I get this from CapOne too.

I can’t speak for the UK, but in the US, your estate would be responsible. If there was an authorized co-signer, then that person could well be responsible as well.

Zev Steinhardt

So far as I can tell, debts you owe when you die become debts of your estate. Some may be covered by provision of life (i.e. death) insurance policies.

I know you didn’t ask for advice, but having that much open credit available can hurt you when you apply for a car loan, mortgage, etc. Even if you have no balance, they see how much you would be able to charge and that actually lowers your credit score.

I would seriously consider keeping 2 or 3 cards (at most) and closing the other accounts. Don’t just cut up the card, but contact the issuer and ask for your account to be closed, or it won’t register on your credit report.
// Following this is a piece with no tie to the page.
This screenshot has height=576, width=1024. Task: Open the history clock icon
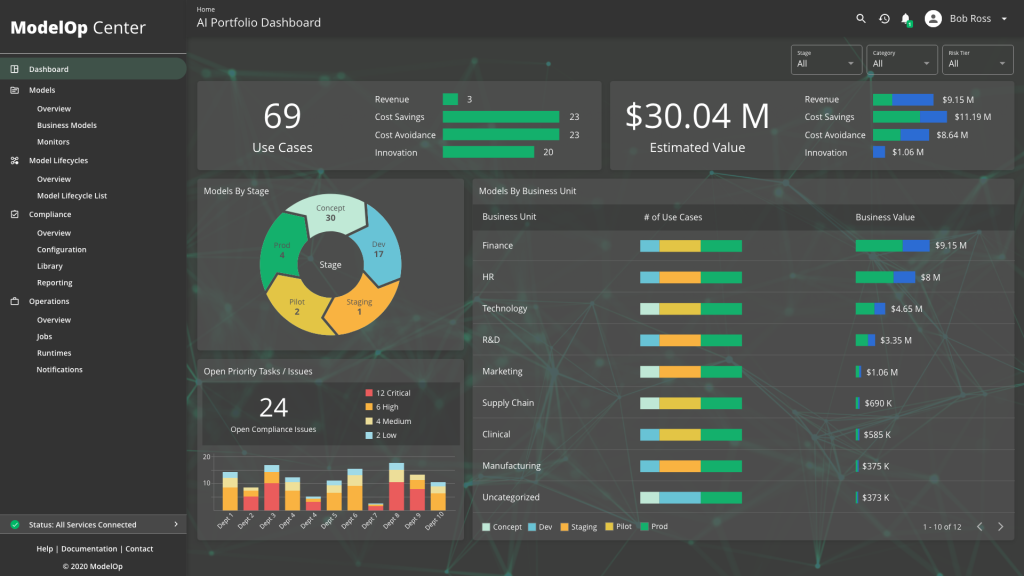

I can tell you one thing about MBNA: when I arrived in Ireland and had no credit rating, and had been turned down for several CCs from banks already, I applied with MBNA just for the hell of it, and to my surprise was issued with a card. When it arrived it had my surname spelled wrong. I am almost certain this is the only reason I got it.

I used it and paid it off over the course of a year, then got the name changed to my correct surname, and my credit became good. Bizarre is what I call it.

Oh, and by “bizarre” I mean “grasping and incompetent”.

Actually, this isn’t true. What is true is that more credit is easily granted to people who already have good credit histories and significant amounts of available credit. chowder’s utilization history and his debt-to-income ratio are much more important that just the sum total of his available credit.

You are welcome to think I’m full of it, but then I’d invite you to visit the forums at CreditBoards to discover otherwise. There are folks over there who discuss strategies for increasing their available credit all the time; many of the more successful ones report excellent credit histories (which sort of goes without saying) and total available credit as much as 6x their annual income, topping out over $250K. I personally think that’s getting a little crazy, but the fact that they are able to do it, while still carrying mortgages, car loans, etc., is enough evidence for me that your statement doesn’t hold water.

On a much smaller scale, I can see it as true for myself. I went through a really bad time financially some years back, totally tanked my credit. After a couple of years of slow and steady recovery (via paying down my debts), I was offered a couple of subprime credit cards. They were better than nothing, so I took them, and used them responsibly. I now have several prime credit cards in addition to the old ones, and I find that my creditors are doing the “match-her-other-card’s-limit” dance without my even asking, because they all want me to use their cards.

As to why a bank will issue more than one card: if you have good credit, a creditor won’t think too hard about it, because you’re a good risk. Also, are the terms of the cards exactly the same? Same benefits/rewards? Probably not.

Though most banks would still not issue more than thee cards to one person, Capital One is something of an exception. They actually have a policy of continuing to issue low-limit cards to people as the credit lines are used up, in part because it guarantees that the person’s credit score will stay lower (high utilization, in excess of 50%, really tanks your score) and so that person will remain attractive only to the subprime lending market. Nice and slimey, eh?

The world of credit is not one where “common sense” arguments operate. There is nothing wrong with having lots of credit available to you, as long as you use it responsibly. That is always the bottom line.

So before any of the people named in my will all my debts would have to be paid before they saw any benefit from my estate. This I understand and knew.

But a CC debt AFAIA does not constitute a “real” debt unless there is a co-signatory to the CC. I may be wrong here but that’s how I understand it to be.

I suppose I should have said that I have payment protection cover on all the cards.

So my question again is: If I maxed them all out would this PPC cover the total owed should I pop my clogs

I guess that depends on the terms of your PPC. I know little about the details of this; I suspect that “you’re fully covered no matter what” is one, but not the only, possibility.